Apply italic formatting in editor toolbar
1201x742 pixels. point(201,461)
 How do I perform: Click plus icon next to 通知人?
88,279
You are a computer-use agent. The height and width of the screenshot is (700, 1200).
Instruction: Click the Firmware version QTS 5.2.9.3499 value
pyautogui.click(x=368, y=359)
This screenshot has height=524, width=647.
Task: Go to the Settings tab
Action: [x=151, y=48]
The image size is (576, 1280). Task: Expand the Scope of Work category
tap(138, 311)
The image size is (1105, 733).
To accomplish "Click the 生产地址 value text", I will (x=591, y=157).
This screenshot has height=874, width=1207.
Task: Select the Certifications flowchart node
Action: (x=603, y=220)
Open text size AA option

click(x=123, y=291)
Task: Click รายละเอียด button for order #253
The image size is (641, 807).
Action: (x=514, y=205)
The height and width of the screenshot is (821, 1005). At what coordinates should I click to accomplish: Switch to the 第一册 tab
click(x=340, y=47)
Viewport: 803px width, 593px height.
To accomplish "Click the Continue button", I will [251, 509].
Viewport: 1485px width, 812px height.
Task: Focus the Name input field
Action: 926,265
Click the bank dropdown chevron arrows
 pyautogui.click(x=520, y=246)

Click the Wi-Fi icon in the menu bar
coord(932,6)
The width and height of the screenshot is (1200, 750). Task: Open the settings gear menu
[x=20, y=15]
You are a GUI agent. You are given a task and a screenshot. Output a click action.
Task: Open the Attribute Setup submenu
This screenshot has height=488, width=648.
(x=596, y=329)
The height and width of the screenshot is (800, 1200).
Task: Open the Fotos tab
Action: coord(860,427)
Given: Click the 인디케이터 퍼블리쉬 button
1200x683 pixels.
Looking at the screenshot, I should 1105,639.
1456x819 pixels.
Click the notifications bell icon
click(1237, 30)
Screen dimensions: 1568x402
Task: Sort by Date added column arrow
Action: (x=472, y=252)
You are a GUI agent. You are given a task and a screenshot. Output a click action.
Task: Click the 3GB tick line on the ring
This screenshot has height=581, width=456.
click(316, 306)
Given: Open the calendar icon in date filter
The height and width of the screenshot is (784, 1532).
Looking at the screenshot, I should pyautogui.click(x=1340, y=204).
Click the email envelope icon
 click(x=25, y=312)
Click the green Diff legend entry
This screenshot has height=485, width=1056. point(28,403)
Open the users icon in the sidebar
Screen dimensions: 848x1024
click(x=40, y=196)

**Work instruction:**
Copy exactly the line containing "Given: Open the calendar icon in date filter" and each line after it through the end of the records above.

**Answer space:**
Given: Open the calendar icon in date filter
The height and width of the screenshot is (784, 1532).
Looking at the screenshot, I should pyautogui.click(x=1340, y=204).
Click the email envelope icon
 click(x=25, y=312)
Click the green Diff legend entry
This screenshot has height=485, width=1056. point(28,403)
Open the users icon in the sidebar
Screen dimensions: 848x1024
click(x=40, y=196)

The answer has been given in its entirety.